結論 本件審判の請求は、成り立たない。 審判費用は、請求人の負担とする。 
理由 1.手続の経緯、本件発明
1-1.手続の経緯
出 願 昭和61年6月30日
(国内優先権主張日 昭和60年8月7日)
出願公開 昭和62年6月4日
(特開昭62-123444号)
出願公告 平成3年3月27日
(特公平3-22619号)
特許異議の申立 平成3年6月10日〜(12件)
異議決定 平成5年11月2日
特許査定 平成5年11月2日
設定登録 平成6年2月10日
無効審判請求 平成12年4月18日
答弁書 平成12年8月3日
弁駁書 平成12年12月4日
1-2.本件特許発明の要旨
本件特許第1822375号に係る発明の要旨は、特許明細書の記載からみて、その特許請求の範囲第1項に記載された次のとおりのものである。
「1 アルカリ可溶性樹脂100重量部と1,2-キノンジアジド化合物5〜100重量部をモノオキシモノカルボン酸エステル類を含有する溶剤に溶解してなることを特徴とするポジ型感放射線性樹脂組成物。」(以下、本件特許発明という。)

2.請求人の主張の概要
これに対して、請求人は、本件特許発明は全体として発明が完成されていないというべきであるから、本件特許は特許法第29条第1項柱書きの規定に違反してされたものであり、また、本件特許発明は本件出願前に頒布された刊行物に記載された発明に基いて当業者が容易に発明をすることができたものであるから、本件特許は特許法第29条第2項の規定に違反してされたものであり、さらに、本件特許は明細書の記載が不備で特許法第36条第3項に規定する要件を満たしていない特許出願にされたものであると主張して、本件特許は無効とされるべきであると主張している。

3.発明未完成について
3-1.請求人の主張
(i)本件特許発明は、「モノオキシモノカルボン酸エステル類を含有する溶剤」を用いることを構成に欠くことができない事項とし、その溶剤の内容に関し、発明の詳細な説明の項において、「本発明においては、モノオキシモノカルボン酸エステル類に他の溶剤を溶剤全量の例えば70重量%未満程度…の範囲で混合することができる。」と説明している。

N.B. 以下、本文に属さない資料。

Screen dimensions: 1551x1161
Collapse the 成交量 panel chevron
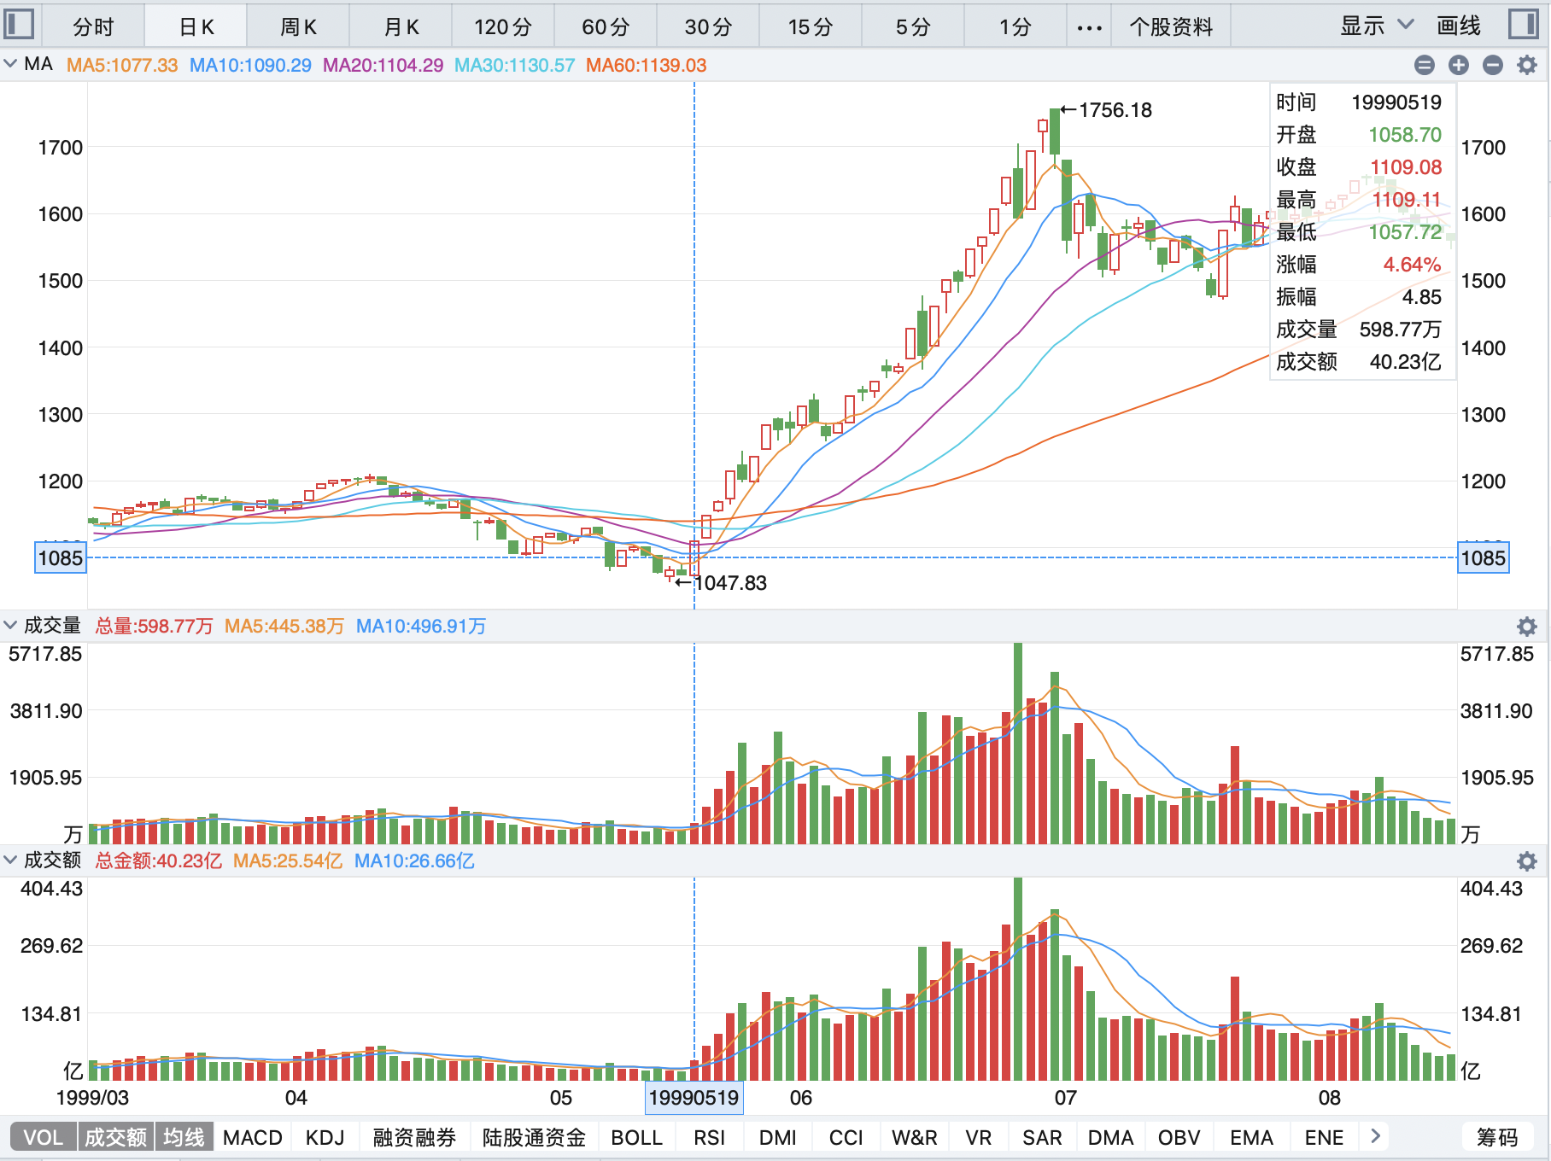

しかしながら、その溶剤の性能すなわちアルカリ可溶性及び1,2-キノンジアジドを溶解したときに微粒子の発生数が低いこと(これによって本件特許発明の進歩性が認められている)については、オキシモノカルボン酸エステルとして2-オキシプロピオン酸エチル(実施例1)、2-オキシプロピオン酸メチル(実施例2)、2-オキシ-2-メチルプロピオン酸エチル(実施例3)、2-オキシ-3-メチルブタン酸メチル(実施例4)、オキシ酢酸エチル(実施例5)をそれぞれ単独で用いた場合について確認されているだけで、他の溶剤と混合した場合については全くその確認がなされていない。
ところで、一般に溶剤の溶質に対する溶解性能は、複数のファクターによって左右され、その中で最も重要なファクターが溶解パラメーターであることは、甲第1号証(ウエズレー・エル・アーチャー著,「インダストリアル・ソルベンツ・ハンドブック(Industrial Solvents Handbook)」,第297〜309ページ)及び甲第2号証(「ジャーナル・オブ・ペイント・テクノロジー(J.Paint Tech.)」,第38巻,第496号,第269〜280ページ(1966年5月))に記載されているとおり、当業者間に周知の事実である。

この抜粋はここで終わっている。